Playing with swift I found this surprising:
玩得很快我发现这令人惊讶:
"123".integerValue // <= returns 123
var x = "123"
x.integerValue // <= Error: String does not have a member named integerValue
Can someone explain?
谁能解释一下?
4 个解决方案
#1
6
My guess is that in the first example the compiler uses the call to integerValue as additional information to infer the type (choosing between NSString and a Swift String).
我的猜测是,在第一个例子中,编译器使用对integerValue的调用作为推断类型的附加信息(在NSString和Swift String之间进行选择)。
In the second example it probably defaults to a Swift String because it doesn't evaluate multiple lines.
在第二个示例中,它可能默认为Swift String,因为它不会评估多行。
#2
1
I believe this is an example of type inference in action. When you do: "123".integerValue the compiler detects that in this case you want to use an NSString (which it also does when you use string literals as arguments to objective-c functions.
我相信这是行动中类型推断的一个例子。当你执行:“123”.integerValue编译器检测到在这种情况下你想要使用NSString(当你使用字符串文字作为objective-c函数的参数时它也会这样做。
A similar example is:
一个类似的例子是:
// x is an Int
let x = 12
// here we tell the compiler that y is a Double explicitly
let y: Double = 12
// z is a Double because 2.5 is a literal Double and so "12" is also
// parsed as a literal Double
let z = 12 * 2.5
#3
1
Use .toInt()
var x = "123"
var num: Int = x.toInt()
#4
0
If you do:
如果你这样做:
var x = "123" as NSString
x.integerValue
var x : NSString = "123" // or this as Sulthan suggests
it won't show that error.
它不会显示错误。
I think your first example is automatically picking up that you want to use a NSString as NSString only has this .integerValue call.
我认为你的第一个例子是自动获取你想要使用NSString,因为NSString只有这个.integerValue调用。
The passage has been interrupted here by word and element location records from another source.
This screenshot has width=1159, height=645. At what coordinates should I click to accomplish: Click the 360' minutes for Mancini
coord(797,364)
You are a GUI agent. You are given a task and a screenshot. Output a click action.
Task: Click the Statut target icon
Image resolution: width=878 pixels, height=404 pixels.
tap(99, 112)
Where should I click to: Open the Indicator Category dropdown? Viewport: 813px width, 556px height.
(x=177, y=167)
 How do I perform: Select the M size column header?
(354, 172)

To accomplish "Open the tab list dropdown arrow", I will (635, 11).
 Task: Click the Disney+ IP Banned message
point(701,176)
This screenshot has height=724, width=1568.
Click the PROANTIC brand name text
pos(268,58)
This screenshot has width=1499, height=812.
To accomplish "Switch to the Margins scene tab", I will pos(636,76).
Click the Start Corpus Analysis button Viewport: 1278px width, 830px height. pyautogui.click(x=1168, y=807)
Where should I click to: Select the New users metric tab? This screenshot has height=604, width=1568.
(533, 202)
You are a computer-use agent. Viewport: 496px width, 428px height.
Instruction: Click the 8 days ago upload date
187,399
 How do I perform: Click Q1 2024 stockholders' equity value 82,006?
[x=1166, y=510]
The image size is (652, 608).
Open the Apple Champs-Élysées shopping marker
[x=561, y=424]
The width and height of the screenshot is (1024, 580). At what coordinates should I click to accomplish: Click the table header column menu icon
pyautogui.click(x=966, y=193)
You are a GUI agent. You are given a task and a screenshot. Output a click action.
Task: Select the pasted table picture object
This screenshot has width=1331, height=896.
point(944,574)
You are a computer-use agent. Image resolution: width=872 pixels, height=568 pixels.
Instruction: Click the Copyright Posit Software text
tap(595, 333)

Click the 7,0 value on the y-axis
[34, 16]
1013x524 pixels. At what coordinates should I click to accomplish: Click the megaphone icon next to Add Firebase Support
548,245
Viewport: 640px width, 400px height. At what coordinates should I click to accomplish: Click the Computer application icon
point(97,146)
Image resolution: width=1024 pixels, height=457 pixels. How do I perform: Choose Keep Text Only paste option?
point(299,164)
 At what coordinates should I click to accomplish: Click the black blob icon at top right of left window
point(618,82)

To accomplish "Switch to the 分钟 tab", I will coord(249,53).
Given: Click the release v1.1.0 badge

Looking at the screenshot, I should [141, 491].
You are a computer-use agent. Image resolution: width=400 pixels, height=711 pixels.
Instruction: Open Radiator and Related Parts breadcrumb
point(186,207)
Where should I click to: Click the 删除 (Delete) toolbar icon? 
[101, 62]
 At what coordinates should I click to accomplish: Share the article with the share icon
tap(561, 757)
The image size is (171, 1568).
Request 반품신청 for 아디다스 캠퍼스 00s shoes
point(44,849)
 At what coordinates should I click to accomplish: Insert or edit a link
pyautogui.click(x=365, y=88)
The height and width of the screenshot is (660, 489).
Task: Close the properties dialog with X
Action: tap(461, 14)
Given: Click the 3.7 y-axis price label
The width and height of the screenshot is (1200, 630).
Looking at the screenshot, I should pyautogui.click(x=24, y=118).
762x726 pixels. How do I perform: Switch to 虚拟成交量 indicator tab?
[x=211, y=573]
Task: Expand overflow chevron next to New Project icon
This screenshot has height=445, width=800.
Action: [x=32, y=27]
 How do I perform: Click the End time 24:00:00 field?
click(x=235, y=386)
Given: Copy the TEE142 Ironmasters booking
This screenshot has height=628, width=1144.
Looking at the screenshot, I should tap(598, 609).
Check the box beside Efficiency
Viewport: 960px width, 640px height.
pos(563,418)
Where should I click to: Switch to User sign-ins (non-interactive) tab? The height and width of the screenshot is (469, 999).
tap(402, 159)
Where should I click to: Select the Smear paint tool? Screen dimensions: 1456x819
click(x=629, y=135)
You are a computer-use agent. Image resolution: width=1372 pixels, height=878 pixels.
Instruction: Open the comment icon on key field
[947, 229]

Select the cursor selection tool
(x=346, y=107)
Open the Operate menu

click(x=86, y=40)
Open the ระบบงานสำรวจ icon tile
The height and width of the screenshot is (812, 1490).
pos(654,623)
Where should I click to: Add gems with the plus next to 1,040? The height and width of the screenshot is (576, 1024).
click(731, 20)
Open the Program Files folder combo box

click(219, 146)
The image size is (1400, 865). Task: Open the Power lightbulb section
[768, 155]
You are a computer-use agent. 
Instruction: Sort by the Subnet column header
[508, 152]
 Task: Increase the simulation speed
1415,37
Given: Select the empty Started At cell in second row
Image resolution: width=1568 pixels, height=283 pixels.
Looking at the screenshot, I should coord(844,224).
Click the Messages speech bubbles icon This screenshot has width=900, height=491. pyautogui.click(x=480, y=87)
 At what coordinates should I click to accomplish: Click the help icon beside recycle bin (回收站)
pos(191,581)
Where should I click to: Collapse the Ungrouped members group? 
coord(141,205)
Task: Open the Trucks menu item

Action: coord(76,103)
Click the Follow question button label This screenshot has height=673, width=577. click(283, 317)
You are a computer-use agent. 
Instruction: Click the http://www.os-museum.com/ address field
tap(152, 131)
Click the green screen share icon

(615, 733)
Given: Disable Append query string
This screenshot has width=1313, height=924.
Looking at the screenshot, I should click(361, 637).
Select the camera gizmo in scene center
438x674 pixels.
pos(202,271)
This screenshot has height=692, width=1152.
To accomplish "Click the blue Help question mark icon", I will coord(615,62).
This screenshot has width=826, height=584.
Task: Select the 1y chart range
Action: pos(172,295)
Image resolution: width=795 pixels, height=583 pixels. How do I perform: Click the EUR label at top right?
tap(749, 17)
The second example is probably failing because it's not being told what it is and deciding to use a swift string instead.
第二个例子可能是失败的,因为它没有被告知它是什么,并决定使用swift字符串代替。
#1
6
My guess is that in the first example the compiler uses the call to integerValue as additional information to infer the type (choosing between NSString and a Swift String).
我的猜测是,在第一个例子中,编译器使用对integerValue的调用作为推断类型的附加信息(在NSString和Swift String之间进行选择)。
In the second example it probably defaults to a Swift String because it doesn't evaluate multiple lines.
在第二个示例中,它可能默认为Swift String,因为它不会评估多行。
#2
1
I believe this is an example of type inference in action. When you do: "123".integerValue the compiler detects that in this case you want to use an NSString (which it also does when you use string literals as arguments to objective-c functions.
我相信这是行动中类型推断的一个例子。当你执行:“123”.integerValue编译器检测到在这种情况下你想要使用NSString(当你使用字符串文字作为objective-c函数的参数时它也会这样做。
A similar example is:
一个类似的例子是:
// x is an Int
let x = 12
// here we tell the compiler that y is a Double explicitly
let y: Double = 12
// z is a Double because 2.5 is a literal Double and so "12" is also
// parsed as a literal Double
let z = 12 * 2.5
#3
1
Use .toInt()
var x = "123"
var num: Int = x.toInt()
#4
0
If you do:
如果你这样做:
var x = "123" as NSString
x.integerValue
var x : NSString = "123" // or this as Sulthan suggests
it won't show that error.
它不会显示错误。
I think your first example is automatically picking up that you want to use a NSString as NSString only has this .integerValue call.
我认为你的第一个例子是自动获取你想要使用NSString,因为NSString只有这个.integerValue调用。
The second example is probably failing because it's not being told what it is and deciding to use a swift string instead.
第二个例子可能是失败的,因为它没有被告知它是什么,并决定使用swift字符串代替。